Ciento treinta

El coche familiar azul avanza a toda velocidad por los senderos campestres. Niki abre la ventanilla para que le dé un poco el aire.

– Mira, quiero enseñarte una cosa…

Guido apaga los faros y prosiguen su camino a oscuras, únicamente iluminados por la luz de la luna, que ahora parece más intensa.

– Qué bonito, ¿no? Estamos bajando solos por esta pendiente… -Guido levanta el pie del acelerador y quita la marcha.

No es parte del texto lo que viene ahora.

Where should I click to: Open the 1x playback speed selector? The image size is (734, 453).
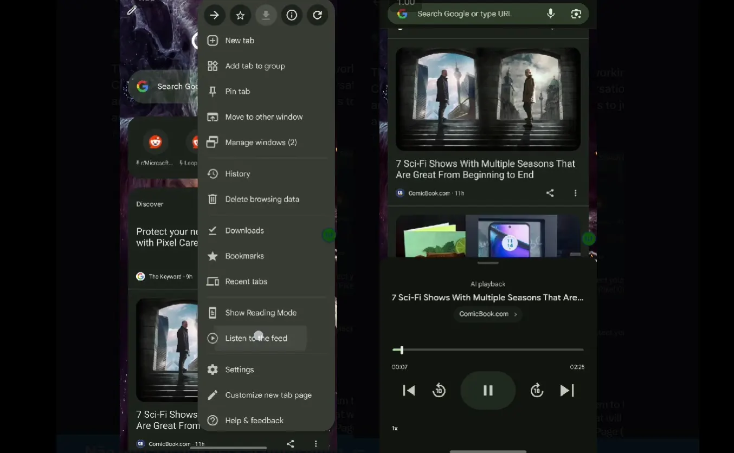(x=395, y=429)
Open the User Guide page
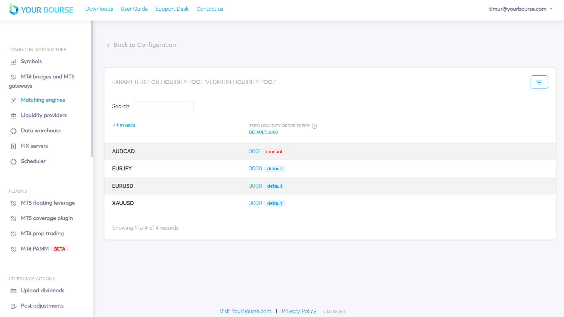This screenshot has height=317, width=564. (134, 9)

El coche vuela silencioso en la noche bajo un cielo oscuro, entre el verde de los bosques. Ni siquiera se oye el ruido del motor, da la impresión de que están sobre una extraña tabla de surf, el viento entra por las ventanillas y perciben calor por debajo de las piernas. Al cabo de un momento vislumbran algo raro en la espesura.

– Mira, Guido…

Él sonríe, acto seguido mete de nuevo la marcha y vuelve a encender los faros.

– ¿Sabes qué son esas lucecitas?

– No, ¿qué?

– Luciérnagas. -Acelera un poco y desaparece detrás de la colina. Conduce seguro, curvas largas, lentas, atravesando grandes prados verdes y trigales, definitivamente solos ya en medio de la campiña toscana-. Aquí es, hemos llegado.

Niki se levanta en el asiento, curiosa, divertida, de nuevo niña. Sí. Tras doblar una curva, el vehículo desciende por una cuesta inconexa, salta hasta que por fin se detiene en un pequeño claro. Guido apaga el motor. Delante de ellos, un humo claro y ligero asciende lentamente hacia el cielo y se pierde en él. Están en las termas de Saturnia. En la penumbra, y como si se encontraran en un pequeño infierno natural, varios hombres y mujeres están sumergidos en unas pequeñas piscinas de agua sulfurosa; parece un alegre círculo dantesco, natural y agradable, sin particulares penas aunque quizá sí con algún que otro culpable… Procedente de la oscuridad del bosque, una gran cascada de agua caliente salta desde una roca y cae de lleno en el centro de la gran piscina. Se vislumbran varias personas que se mueven lentamente en el interior de ese extraño borboteo, que aparecen y desaparecen de vez en cuando entre los efluvios de azufre.

Guido observa a Niki. Esa imagen infernal la fascina y la arrebata.

– ¿Y bien? ¿Lista para sumergirte? Será maravilloso.

Niki lo mira y sonríe.

– Me parece una idea fantástica.

En un abrir y cerrar de ojos se apea del coche, da unos pasos descalza sobre la roca fría y porosa que rodea la piscina y después entra en el agua poco a poco vestida con su traje de hacer surf. Se sumerge.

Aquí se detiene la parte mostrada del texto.